Plus tard, nous sommes partis pour Bucha. Nous étions dans la rue Vokzal’na, où les chars russes ont tiré sur des personnes sans défense, dont un homme à vélo, une image qui a fait le tour du monde. Et nous sommes allés à l’église Saint-André, où des fosses communes ont été creusées pour enterrer les cadavres des personnes exécutées, qui ont été ramassées chez elles ou dans la rue.
Un riche échange d’opinions, avec une forte présence de travailleurs et d’étudiants.
L’activité la plus importante à laquelle nous avons participé était la conférence de la LSU, avec des militants, des anciens syndicalistes et des jeunes étudiants. Les camarades qui n’ont pas pu venir à Kiev ont participé par Zoom. Tout d’abord, Ruben Tzanoff et Alejandro Bodart ont été invités à prendre la parole. Vous pouvez lire leur intervention dans le lien : “ Voyage à Kiev II : Extraits de l’intervention d’Alejandro Bodart “. Après un court entracte, nous sommes retournés dans la salle pour écouter le rapport du camarade Oleksandr Paly, rédacteur en chef du journal “Ukrainian Aviation Constructor” du Syndicat des travailleurs de l’aviation. Il a présenté un rapport approfondi sur la situation et les perspectives sociales, reflétant une grande connaissance du mouvement ouvrier et syndical. Il a souligné les mesures néolibérales mises en œuvre par le gouvernement Zelensky, inspiré par les idées de Soros, et a fourni les données d’une situation économique et sociale grave, teintée par la voracité capitaliste. Son rapport était si riche que nous avons réalisé une interview avec lui pour en prendre toute la mesure, vous pouvez la lire dans le lien “ Voyage à Kiev III : Entretien avec Oleksandr Paly”.

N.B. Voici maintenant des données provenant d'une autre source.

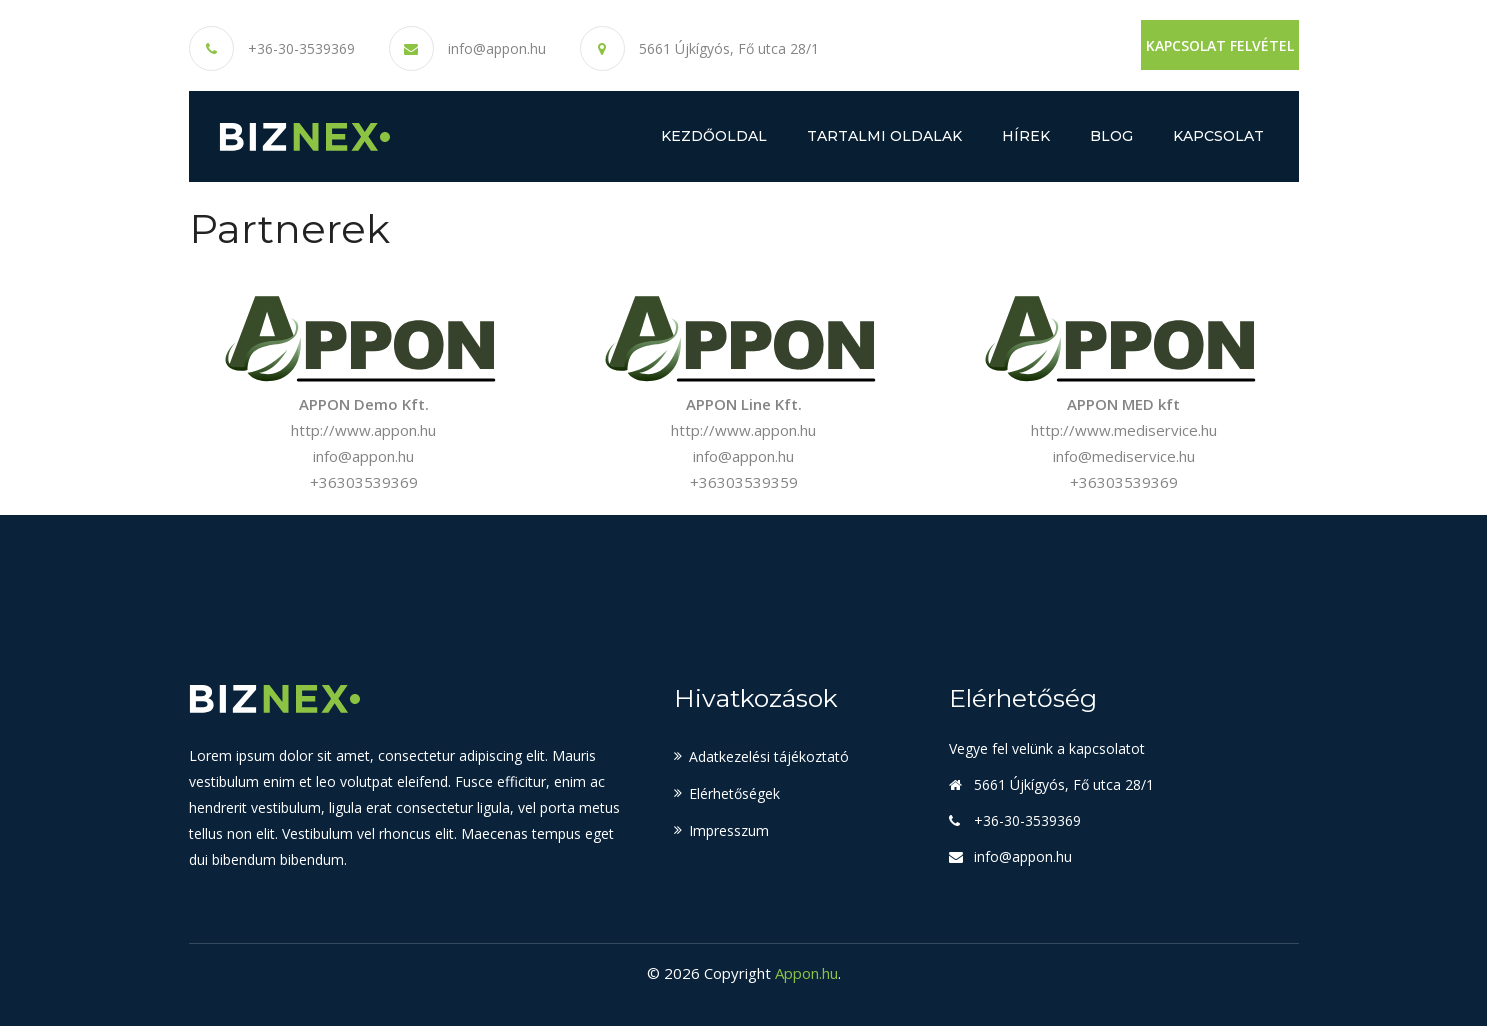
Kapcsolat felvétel (1220, 45)
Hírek (1026, 136)
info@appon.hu (497, 49)
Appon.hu (806, 973)
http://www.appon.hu (363, 430)
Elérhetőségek (734, 793)
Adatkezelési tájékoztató (769, 756)
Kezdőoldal (714, 136)
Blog (1111, 136)
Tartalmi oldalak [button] (884, 136)
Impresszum (729, 830)
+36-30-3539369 (301, 49)
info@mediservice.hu (1124, 456)
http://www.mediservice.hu (1124, 430)
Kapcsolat (1218, 136)
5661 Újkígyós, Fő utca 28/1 (729, 47)
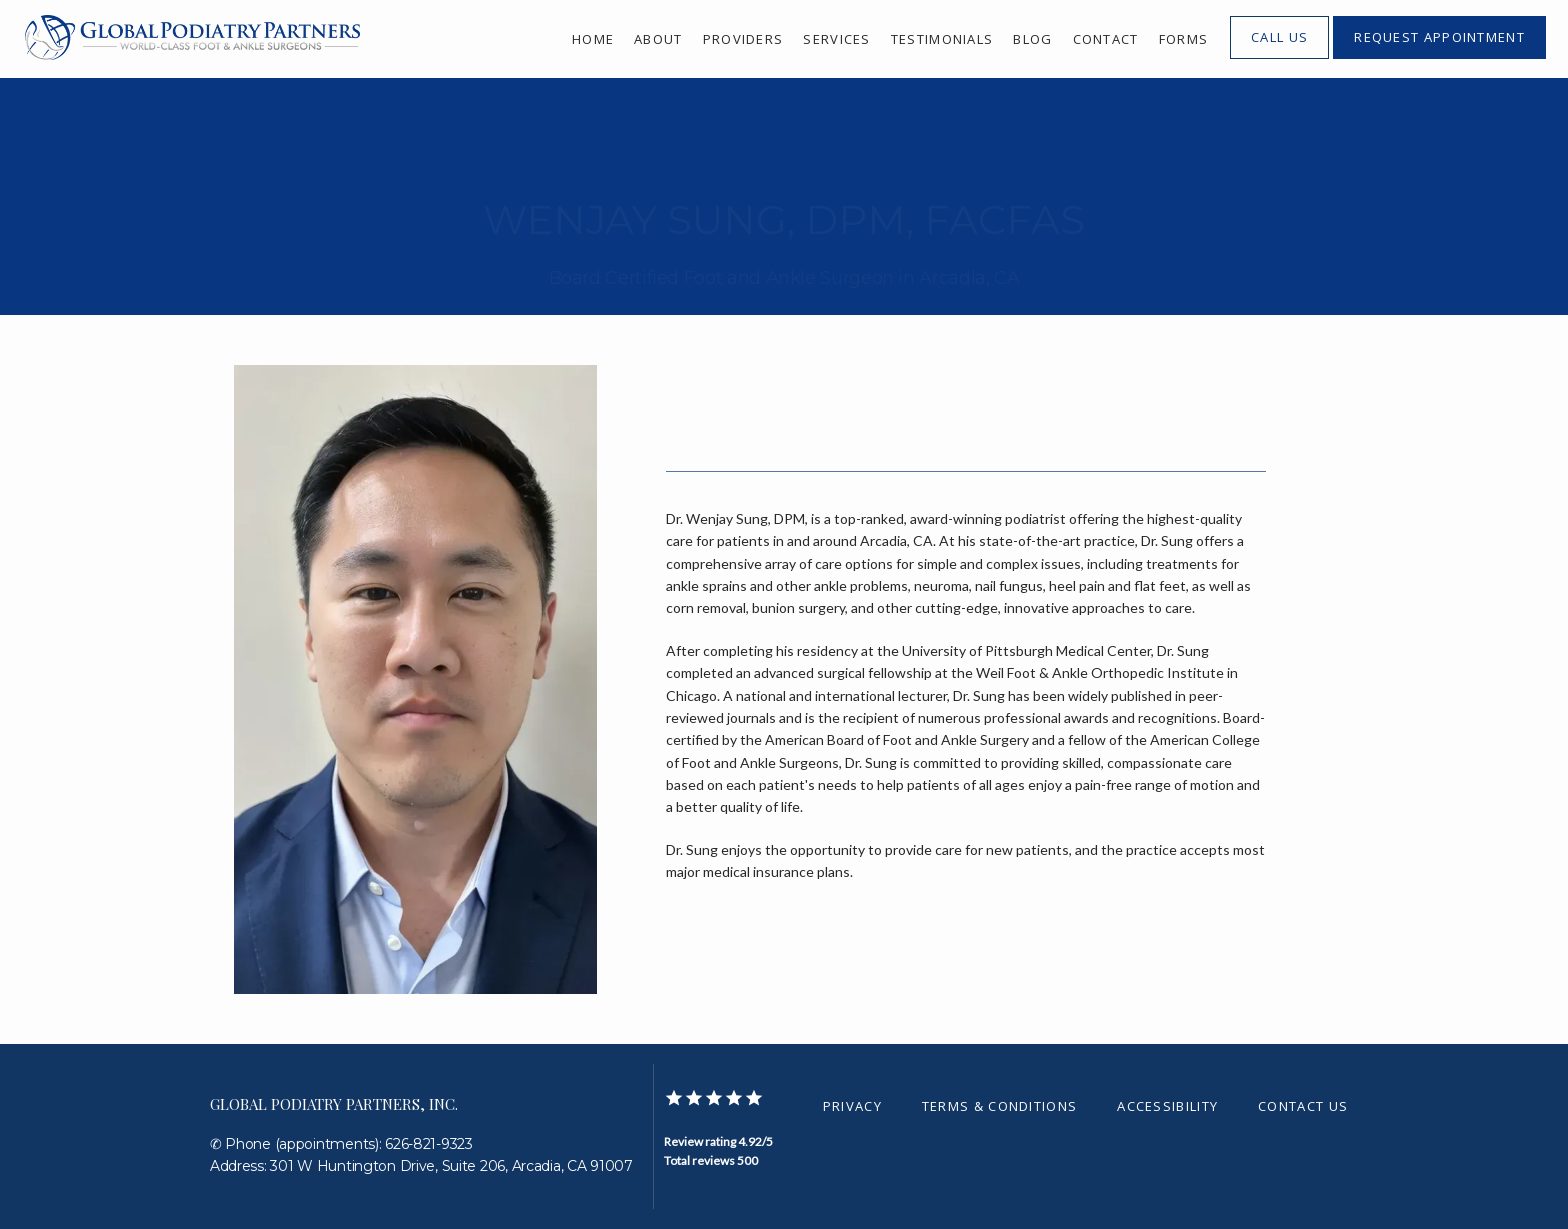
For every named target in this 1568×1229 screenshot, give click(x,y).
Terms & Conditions (999, 1106)
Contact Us (1303, 1106)
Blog (1032, 39)
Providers (743, 39)
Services (836, 39)
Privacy (852, 1106)
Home (593, 39)
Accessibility (1167, 1106)
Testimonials (942, 39)
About (658, 39)
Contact (1106, 39)
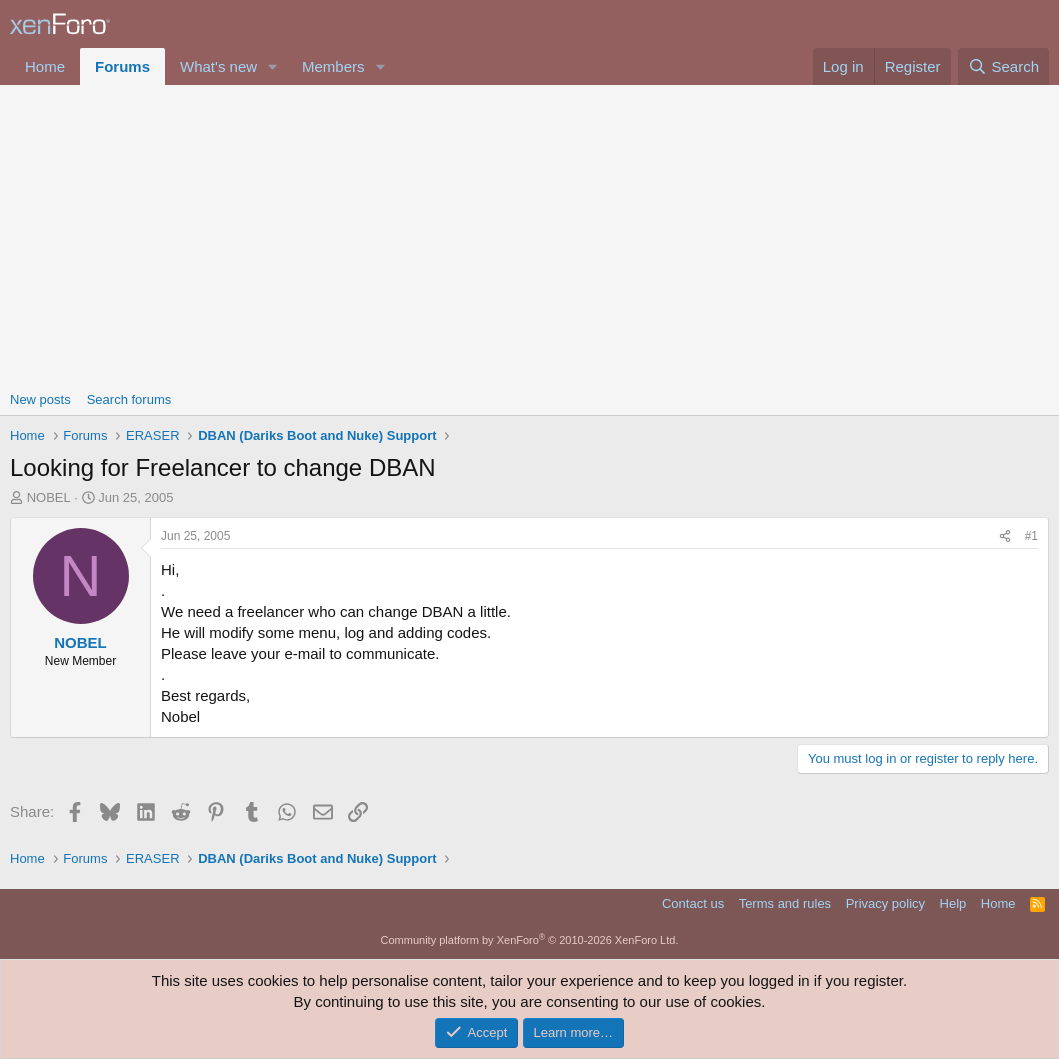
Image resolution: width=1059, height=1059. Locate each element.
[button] (273, 66)
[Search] (1003, 66)
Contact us (693, 903)
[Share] (1005, 536)
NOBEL (49, 497)
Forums (122, 66)
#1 (1031, 536)
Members (333, 66)
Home (45, 66)
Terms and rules (785, 903)
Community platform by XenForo (530, 940)
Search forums (129, 399)
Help (953, 903)
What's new (218, 66)
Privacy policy (885, 903)
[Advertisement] (529, 235)
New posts (40, 399)
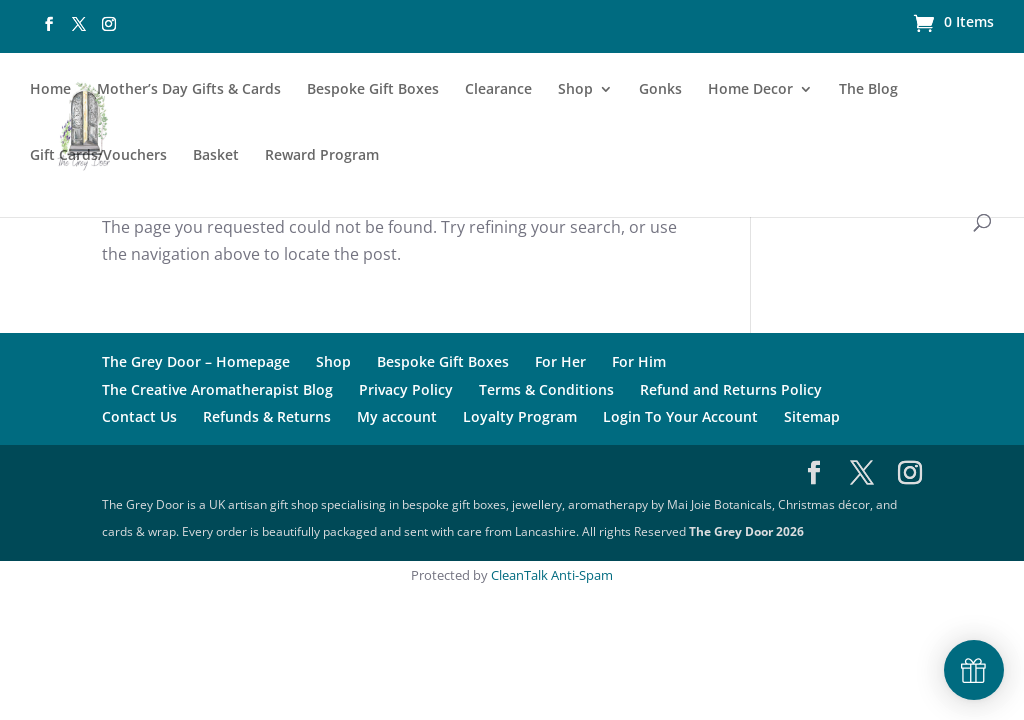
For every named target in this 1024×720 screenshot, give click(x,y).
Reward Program (322, 156)
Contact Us (139, 416)
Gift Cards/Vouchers (98, 156)
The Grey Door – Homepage (196, 361)
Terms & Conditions (546, 389)
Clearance (498, 90)
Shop (575, 90)
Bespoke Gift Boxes (373, 90)
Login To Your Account (680, 416)
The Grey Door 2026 (746, 531)
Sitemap (812, 416)
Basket (216, 156)
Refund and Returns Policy (731, 389)
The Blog (868, 90)
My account (397, 416)
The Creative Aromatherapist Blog (217, 389)
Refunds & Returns (267, 416)
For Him (639, 361)
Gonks (660, 90)
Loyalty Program (520, 416)
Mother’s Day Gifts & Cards (189, 90)
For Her (560, 361)
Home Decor (750, 90)
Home (50, 90)
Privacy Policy (406, 389)
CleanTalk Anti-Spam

Plusieurs jeunes qui militent depuis longtemps et d’autres qui commencent à s’organiser ont participé à la conférence. La LSU a quelques camarades qui, malheureusement, n’ont pas pu se rendre à l’événement. Ce fut un riche échange d’idées au cours duquel toutes les personnes présentes ont exprimé leurs opinions que nous publions dans ” Voyage à Kiev IV : Apostilles“.
La LIS au cœur des grands événements mondiaux
Nous avons profité de ce voyage pour poursuivre, par divers moyens, le difficile contact avec d’autres camarades d’Europe de l’Est. Ils nous ont fourni de précieux rapports sur les événements actuels en Russie et au Belarus au lendemain de la guerre, que nous partageons dans les liens : “ Voyage à Kiev V : Le Belarus entrera-t-il en guerre ? Sera-t-il annexé à la Russie ?” et “Voyage à Kiev VI : la Russie malade et muselée “ Nous avons partagé les dernières heures à Kiev en discutant avec de nouveaux amis. En bref, nous avons vu un peuple prêt à se battre pour sa liberté. Nous sommes repartis satisfaits de l’activité menée et avec la conviction d’être dans la bonne tranchée. Optimistes quant à la présence de la LIS dans les grands événements de la réalité mondiale.